Супруг милостиво согласился.

– Но только сегодня, – уточнил он и пояснил, что я не должна позволять себе избегать компании хозяев дома. – Помни, Эми, тебе следует быть милой и обходительной с Хайдами, хоть, возможно, тебе и не придется по душе их общество. Некоторые, – продолжил он, – полагают, что любовь к уединению – это снобизм, а я не хочу, чтобы мою жену считали занудой.
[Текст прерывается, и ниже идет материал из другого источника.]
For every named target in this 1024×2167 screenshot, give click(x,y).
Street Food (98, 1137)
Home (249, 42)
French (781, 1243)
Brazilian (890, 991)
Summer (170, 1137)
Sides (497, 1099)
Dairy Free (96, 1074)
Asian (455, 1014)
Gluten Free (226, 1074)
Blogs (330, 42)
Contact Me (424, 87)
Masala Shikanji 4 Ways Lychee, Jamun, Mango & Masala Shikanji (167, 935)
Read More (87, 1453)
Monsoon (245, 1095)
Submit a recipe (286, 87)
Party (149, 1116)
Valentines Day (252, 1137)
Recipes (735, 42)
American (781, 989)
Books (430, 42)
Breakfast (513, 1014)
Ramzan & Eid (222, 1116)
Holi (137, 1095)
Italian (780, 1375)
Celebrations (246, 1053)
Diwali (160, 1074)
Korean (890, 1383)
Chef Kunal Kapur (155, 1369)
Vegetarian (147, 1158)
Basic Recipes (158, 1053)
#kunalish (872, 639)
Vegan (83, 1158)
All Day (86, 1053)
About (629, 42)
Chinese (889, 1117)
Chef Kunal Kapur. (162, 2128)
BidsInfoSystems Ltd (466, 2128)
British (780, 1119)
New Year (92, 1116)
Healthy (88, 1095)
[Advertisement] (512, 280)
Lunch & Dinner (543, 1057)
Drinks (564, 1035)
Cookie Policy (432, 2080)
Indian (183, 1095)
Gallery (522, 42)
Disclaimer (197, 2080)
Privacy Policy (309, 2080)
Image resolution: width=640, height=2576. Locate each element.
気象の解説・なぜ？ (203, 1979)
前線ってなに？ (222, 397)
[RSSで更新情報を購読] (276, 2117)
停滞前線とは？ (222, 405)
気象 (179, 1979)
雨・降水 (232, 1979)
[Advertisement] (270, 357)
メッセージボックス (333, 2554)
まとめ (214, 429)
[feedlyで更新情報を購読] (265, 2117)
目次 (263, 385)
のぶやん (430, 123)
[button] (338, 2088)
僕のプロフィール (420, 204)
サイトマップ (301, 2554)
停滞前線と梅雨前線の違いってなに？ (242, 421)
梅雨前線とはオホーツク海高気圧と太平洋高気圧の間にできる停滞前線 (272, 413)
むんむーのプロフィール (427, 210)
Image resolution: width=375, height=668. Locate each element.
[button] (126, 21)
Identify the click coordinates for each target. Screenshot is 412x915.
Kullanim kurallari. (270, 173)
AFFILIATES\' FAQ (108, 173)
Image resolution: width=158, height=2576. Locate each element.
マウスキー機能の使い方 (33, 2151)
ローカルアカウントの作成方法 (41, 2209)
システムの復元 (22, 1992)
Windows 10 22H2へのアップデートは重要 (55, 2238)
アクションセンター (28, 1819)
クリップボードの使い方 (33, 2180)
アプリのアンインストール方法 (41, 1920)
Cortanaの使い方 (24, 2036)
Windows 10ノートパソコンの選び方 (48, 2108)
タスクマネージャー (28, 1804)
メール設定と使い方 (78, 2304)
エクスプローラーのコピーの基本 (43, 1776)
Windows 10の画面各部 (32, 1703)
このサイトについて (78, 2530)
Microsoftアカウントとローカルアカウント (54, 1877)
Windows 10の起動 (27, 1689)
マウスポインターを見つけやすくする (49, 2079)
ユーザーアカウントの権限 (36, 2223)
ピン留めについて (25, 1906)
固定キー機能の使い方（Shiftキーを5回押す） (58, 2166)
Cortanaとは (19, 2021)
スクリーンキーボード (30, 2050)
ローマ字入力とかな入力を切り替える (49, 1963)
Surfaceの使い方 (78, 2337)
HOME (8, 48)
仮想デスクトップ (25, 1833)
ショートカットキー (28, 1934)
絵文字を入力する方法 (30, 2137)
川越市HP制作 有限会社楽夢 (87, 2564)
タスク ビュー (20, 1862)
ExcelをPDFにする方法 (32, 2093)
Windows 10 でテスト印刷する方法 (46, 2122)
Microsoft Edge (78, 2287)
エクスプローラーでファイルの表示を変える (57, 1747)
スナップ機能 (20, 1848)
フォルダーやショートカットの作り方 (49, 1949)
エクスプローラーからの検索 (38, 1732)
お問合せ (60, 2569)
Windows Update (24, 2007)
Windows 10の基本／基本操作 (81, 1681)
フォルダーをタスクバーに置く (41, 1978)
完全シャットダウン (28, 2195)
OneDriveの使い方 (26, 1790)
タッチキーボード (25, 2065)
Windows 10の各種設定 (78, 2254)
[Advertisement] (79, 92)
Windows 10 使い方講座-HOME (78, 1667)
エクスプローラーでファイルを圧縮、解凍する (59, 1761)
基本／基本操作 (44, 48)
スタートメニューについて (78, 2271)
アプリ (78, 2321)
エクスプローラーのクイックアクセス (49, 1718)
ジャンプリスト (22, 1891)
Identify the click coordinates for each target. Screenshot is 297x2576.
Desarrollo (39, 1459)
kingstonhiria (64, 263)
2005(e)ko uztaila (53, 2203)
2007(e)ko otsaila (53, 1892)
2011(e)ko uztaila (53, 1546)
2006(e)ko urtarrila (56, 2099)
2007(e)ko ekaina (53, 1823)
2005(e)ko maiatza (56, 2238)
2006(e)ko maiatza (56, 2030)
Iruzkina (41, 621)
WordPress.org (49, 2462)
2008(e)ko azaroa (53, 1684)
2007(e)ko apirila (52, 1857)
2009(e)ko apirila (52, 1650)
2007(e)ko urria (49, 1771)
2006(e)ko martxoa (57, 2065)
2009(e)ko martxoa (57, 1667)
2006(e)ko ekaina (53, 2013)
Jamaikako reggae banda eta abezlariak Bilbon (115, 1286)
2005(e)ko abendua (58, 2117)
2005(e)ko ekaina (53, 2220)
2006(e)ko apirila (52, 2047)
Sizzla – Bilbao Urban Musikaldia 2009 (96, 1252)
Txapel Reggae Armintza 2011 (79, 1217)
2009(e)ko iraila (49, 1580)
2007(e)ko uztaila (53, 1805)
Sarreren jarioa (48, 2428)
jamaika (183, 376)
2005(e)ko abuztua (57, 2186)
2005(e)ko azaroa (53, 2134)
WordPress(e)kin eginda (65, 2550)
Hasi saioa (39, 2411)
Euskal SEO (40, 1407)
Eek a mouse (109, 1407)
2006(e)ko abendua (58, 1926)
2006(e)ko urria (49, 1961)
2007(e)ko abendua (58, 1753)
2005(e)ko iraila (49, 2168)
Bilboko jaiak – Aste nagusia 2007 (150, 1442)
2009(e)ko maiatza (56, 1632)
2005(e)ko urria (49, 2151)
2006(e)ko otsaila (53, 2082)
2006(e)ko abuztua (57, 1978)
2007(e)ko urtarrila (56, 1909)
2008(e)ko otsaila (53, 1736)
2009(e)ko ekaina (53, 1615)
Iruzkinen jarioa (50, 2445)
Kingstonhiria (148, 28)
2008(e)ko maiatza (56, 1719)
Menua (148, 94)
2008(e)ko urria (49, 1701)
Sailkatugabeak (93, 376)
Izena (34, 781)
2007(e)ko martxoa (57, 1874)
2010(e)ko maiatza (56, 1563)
Леди Дадли всегда должна быть добра и любезна со всеми, кому ее супруг пожелал оказать великую милость.

Затем он кликнул своего камердинера, мастера Тамуорта, и велел ему приготовить ванну и свежую одежду на смену, после чего отправился обедать с Хайдами.

Когда он ушел, я разделась, оставшись в одной лишь рубашке, накрылась с головой одеялом и свернулась калачиком на своей половине кровати, оплакивая все, что потеряла. В душе я ненавидела себя за пустые надежды, за то, что позволяла мужу обманывать меня все эти годы. Я ведь думала, что мы сможем начать все сначала, начать новую жизнь, дать шанс возродиться нашей угасающей любви, и вот у меня нет ни крыши над головой, ни супруга, отдавшего свое сердце амбициям и той единственной женщине, которая способна была их удовлетворить, – Елизавете. Я стала новой Гризельдой, попала в немилость, и в моем сердце поселилось предчувствие, что у моей истории, в отличие от кентерберийских, не будет хорошего конца.

Я нашла взглядом последний гобелен, на котором Гризельда заключает в объятия сына и дочь, которых считала погибшими, и узнает, что ей вернут все ее наряды, драгоценности и любимого супруга, и залилась слезами. Я не верила больше в детские сказки – мне вдруг пришло в голову, что все так любят их лишь потому, что находят в них то, чего не хватает в собственной жизни; то, о чем они могут мечтать до конца своих дней, но так никогда и не получить.